Mais la véritable transition se situe dans les années 1980 avec la venue de nouveaux citadins (p. 261 sq.), et tous les observateurs s’accordent pour dire que la France a plus changé entre 1980 et 2010 que durant les trente années précédentes. Et ce sont, à juste titre, ces années-là qui focalisent surtout l’attention de l’auteur, c’est autour d’elles que s’organisent les différentes parties du livre, car c’est à cette époque et lors des vingt années qui ont suivi que les choses ont véritablement très sensiblement changé. On pourrait citer pêle-mêle tous les facteurs qui ont profondément transformé le village : le déferlement du tourisme de masse qui, à la belle saison, submerge toute une région, qui se sent alors « envahie », la disparition du petit commerce au profit des grandes surfaces dévoreuses d’espace agricole, l’effet TGV, la multiplication des lotissements, l’installation de « rurbains » ou de « néo-ruraux » en quête de paradis verts (Urbain 2002) — étrangers [11] aisés ou, au contraire, population déclassée venue pour la plupart de Marseille ou de Toulon —, la place prise par les militants associatifs et les « cultureux » [12]… Le village est ainsi devenu « bariolé », pour reprendre l’expression de Jean-Pierre Le Goff, et le curé polonais de Cadenet ou de Quinson est une bonne illustration de cette disparité. Le fossé s’est creusé avec les autochtones [13] et, par un renversement paradoxal, ce sont eux qui, étant de plus en plus minoritaires, en voie de disparition, se sentent, à bon droit, exclus. Cela explique peut-être qu’au moment des élections municipales, la rivalité entre « eux » et « nous » (p. 115), pour parler comme Hoggart (1957) ou comme Wylie (1979), entre gens des villes et gens des champs devient particulièrement féroce, même si les uns et les autres sont bien souvent déguisés et forment des assemblages assez hétéroclites…

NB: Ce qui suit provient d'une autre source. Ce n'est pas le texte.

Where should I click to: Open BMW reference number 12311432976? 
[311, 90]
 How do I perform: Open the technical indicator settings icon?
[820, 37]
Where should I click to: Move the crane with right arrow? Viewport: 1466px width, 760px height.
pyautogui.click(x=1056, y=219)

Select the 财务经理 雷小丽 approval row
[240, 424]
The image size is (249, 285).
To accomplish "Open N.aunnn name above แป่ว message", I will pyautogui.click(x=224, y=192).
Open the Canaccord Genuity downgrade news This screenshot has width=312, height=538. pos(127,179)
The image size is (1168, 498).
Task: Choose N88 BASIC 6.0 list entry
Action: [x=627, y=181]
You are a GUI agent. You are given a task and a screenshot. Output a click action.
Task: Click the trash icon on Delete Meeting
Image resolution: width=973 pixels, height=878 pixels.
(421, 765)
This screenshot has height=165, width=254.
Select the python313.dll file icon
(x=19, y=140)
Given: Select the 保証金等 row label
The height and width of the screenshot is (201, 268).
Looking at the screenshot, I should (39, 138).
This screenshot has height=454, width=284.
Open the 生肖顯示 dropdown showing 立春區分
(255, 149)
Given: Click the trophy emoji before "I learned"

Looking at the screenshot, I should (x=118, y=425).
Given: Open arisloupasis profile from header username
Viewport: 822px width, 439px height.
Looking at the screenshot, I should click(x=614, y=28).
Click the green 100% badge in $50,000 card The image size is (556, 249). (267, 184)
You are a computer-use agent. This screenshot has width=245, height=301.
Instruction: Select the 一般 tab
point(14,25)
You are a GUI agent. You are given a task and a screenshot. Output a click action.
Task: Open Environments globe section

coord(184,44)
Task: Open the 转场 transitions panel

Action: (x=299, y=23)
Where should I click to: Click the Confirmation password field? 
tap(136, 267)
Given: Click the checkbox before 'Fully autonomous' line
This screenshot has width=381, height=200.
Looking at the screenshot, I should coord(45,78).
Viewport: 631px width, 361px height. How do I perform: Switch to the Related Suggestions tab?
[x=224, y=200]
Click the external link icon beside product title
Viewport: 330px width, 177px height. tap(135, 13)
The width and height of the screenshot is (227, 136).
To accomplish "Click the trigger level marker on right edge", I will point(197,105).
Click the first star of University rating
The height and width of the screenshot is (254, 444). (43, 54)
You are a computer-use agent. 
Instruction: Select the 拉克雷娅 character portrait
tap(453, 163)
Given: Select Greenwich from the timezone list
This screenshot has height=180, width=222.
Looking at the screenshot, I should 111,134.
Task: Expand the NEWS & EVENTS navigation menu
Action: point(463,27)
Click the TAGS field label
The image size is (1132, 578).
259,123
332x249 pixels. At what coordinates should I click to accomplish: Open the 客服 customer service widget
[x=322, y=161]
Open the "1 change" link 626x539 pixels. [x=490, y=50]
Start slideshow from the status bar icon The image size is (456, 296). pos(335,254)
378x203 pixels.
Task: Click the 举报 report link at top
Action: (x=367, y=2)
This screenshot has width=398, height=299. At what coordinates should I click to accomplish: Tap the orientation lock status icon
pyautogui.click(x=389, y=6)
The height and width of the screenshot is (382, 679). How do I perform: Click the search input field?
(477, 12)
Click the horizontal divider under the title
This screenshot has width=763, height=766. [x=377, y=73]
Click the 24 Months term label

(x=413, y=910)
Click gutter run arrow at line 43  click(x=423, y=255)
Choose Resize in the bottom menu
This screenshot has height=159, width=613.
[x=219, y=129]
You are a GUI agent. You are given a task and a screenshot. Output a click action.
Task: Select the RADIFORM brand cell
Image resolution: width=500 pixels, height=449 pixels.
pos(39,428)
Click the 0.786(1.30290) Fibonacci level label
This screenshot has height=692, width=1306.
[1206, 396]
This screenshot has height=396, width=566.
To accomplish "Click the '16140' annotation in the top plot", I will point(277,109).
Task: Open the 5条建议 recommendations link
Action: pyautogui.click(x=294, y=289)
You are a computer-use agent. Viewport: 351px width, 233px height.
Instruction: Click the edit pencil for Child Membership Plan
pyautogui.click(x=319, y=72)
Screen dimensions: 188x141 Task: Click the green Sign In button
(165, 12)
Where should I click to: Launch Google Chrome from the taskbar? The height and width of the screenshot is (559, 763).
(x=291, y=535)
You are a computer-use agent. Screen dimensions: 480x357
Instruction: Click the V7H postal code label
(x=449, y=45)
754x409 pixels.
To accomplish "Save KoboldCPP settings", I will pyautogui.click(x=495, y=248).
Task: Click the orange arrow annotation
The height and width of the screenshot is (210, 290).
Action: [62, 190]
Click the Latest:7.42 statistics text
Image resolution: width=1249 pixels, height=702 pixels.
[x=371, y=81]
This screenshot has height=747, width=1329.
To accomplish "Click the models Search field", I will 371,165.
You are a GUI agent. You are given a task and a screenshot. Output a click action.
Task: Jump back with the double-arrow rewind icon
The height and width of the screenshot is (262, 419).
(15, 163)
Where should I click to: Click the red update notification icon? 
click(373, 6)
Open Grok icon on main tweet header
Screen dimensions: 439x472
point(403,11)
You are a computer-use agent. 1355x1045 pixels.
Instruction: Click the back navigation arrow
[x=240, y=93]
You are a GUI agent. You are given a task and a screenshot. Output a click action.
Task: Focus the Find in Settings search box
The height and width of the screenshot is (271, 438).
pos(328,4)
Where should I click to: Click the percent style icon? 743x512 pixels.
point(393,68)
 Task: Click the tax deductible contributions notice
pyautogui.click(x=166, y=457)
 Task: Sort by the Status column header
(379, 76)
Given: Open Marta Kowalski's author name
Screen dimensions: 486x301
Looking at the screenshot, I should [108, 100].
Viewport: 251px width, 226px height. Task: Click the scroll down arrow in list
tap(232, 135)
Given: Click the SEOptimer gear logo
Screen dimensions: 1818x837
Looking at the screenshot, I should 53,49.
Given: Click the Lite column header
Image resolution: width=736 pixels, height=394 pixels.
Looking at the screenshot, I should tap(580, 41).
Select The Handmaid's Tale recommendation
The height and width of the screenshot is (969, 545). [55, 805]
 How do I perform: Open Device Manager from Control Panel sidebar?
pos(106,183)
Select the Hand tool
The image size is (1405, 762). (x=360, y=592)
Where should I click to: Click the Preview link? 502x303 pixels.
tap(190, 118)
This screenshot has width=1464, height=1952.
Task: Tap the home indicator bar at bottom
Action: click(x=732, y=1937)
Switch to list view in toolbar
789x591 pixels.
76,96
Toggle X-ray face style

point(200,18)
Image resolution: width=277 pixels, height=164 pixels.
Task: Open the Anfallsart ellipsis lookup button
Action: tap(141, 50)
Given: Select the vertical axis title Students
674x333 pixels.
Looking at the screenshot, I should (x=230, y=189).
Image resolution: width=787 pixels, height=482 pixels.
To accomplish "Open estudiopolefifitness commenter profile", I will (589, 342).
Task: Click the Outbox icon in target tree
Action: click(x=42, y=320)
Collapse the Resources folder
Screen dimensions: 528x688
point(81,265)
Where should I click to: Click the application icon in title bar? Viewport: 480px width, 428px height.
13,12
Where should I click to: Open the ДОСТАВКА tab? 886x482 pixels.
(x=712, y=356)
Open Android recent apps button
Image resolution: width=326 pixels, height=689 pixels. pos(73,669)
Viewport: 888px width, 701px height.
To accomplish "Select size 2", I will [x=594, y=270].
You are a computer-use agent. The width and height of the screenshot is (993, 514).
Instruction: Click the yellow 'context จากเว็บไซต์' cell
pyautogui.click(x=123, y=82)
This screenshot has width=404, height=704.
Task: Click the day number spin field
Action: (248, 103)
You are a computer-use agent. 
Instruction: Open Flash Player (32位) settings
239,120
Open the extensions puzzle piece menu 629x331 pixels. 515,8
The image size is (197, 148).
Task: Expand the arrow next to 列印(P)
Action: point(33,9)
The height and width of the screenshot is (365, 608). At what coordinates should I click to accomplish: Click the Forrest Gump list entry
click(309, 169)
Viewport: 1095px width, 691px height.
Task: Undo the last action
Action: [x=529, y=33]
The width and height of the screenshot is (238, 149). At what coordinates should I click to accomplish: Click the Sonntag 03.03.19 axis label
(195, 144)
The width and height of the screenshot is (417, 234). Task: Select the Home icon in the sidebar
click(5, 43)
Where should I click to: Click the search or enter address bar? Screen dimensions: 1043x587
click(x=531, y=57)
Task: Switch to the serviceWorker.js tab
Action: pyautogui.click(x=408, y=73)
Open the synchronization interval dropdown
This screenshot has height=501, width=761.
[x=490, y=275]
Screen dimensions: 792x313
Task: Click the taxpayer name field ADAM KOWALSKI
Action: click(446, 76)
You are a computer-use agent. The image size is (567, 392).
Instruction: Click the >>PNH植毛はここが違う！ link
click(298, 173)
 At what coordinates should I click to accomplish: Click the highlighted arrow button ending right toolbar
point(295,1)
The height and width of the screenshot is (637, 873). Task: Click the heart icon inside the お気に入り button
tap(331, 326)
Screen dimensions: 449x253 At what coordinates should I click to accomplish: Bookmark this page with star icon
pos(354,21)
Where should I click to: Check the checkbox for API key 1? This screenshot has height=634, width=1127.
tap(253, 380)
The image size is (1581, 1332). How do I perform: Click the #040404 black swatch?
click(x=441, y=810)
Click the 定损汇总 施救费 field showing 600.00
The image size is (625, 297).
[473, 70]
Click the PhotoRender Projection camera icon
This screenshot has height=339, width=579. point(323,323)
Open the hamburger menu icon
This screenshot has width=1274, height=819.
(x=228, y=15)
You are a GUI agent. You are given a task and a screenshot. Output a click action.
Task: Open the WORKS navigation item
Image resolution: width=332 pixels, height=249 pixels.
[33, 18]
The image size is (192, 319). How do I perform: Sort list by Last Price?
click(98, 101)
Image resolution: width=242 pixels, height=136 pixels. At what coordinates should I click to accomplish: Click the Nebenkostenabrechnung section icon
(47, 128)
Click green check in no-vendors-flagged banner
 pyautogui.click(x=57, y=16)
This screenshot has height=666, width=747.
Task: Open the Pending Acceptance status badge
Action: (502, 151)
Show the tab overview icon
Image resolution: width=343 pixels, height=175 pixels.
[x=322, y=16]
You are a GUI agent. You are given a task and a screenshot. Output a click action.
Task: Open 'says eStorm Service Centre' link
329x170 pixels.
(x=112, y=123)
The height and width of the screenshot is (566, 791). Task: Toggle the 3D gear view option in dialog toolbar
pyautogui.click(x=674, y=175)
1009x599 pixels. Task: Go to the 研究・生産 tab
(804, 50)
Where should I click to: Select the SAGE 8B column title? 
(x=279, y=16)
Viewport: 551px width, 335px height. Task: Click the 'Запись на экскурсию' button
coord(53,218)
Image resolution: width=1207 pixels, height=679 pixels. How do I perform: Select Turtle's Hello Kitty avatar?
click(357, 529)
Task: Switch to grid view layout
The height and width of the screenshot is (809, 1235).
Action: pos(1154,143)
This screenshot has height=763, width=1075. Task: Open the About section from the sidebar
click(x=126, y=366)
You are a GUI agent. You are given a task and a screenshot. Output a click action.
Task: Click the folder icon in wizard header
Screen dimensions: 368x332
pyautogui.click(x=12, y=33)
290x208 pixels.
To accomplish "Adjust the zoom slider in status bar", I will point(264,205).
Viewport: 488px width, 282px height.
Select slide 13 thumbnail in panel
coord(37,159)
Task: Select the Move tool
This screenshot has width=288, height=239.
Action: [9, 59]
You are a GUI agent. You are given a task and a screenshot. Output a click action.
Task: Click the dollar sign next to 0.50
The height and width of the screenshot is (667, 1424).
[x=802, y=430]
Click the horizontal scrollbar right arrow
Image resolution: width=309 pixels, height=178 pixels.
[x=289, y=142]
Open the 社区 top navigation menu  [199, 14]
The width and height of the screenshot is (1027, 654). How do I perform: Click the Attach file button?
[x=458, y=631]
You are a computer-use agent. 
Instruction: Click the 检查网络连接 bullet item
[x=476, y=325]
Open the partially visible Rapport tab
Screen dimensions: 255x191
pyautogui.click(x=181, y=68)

La démocratisation de l’automobile et l’apparition de la télévision avaient sans doute depuis longtemps commencé à tuer l’esprit du village, en développant l’individualisme et en suscitant la nouvelle injonction aux loisirs. Insensiblement, le paysan, l’homme en pays (Dibie 2006) qui avait la terre dans le sang, devient loueur de pédalos et, dans ce vieux pays rural à l’histoire séculaire, le Bar des Boules achève de perdre son âme en devenant une pizzeria pour touristes. Avec la crise sans fin (Revault d’Allonnes 2012) dans laquelle nous sommes entrés, le chômage et son cortège de misère a fait tache d’huile, et c’est la « déglingue », selon l’expression de Le Goff, qui a remplacé l’ancienne pauvreté (p. 71, p. 436). La pauvreté, en effet, n’était pas synonyme de malheur (Péguy 1957) et encore moins de déstructuration sociale et identitaire. Le travail, sans doute, était dur et mal rémunéré, mais chacun puisait dans la rudesse de son labeur un sentiment d’estime de soi et la fierté de ne dépendre de personne… La « déglingue » c’est au contraire l’anomie, comme disent les sociologues depuis Durkheim, le résultat de la désintégration des normes collectives, la déglingue, c’est l’absence de travail combinée avec la dislocation de la famille et des liens d’appartenance et de solidarité [14]. Une telle « désaffiliation [15] », terme emprunté par l’auteur au regretté Robert Castel, entraîne généralement une dégradation du rapport à soi-même et aux autres qui peut précipiter l’individu dans une spirale délétère sans fin (p. 437). Bien que Le Goff ne prenne jamais aucune référence dans la littérature sociologique, ce tableau désolé évoque celui que Robert Putnam brosse dans son célèbre Bowling alone (2001). Au pays de la pétanque, si l’on ne va pas encore jouer aux boules tout seul, il est clair qu’une fracture sociale, culturelle et générationnelle traverse la population et que l’ancienne hiérarchie locale des boulistes chevronnés n’a plus aucune autorité ni sur la nouvelle population urbaine ni sur les jeunes, qui sont ainsi privés d’une sorte de rite de passage. L’effondrement sans précédent du lien social et civique — de ce que Putnam appelle le capital social — entraîne peu à peu, ici aussi, un morcèlement et une individualisation des pratiques culturelles.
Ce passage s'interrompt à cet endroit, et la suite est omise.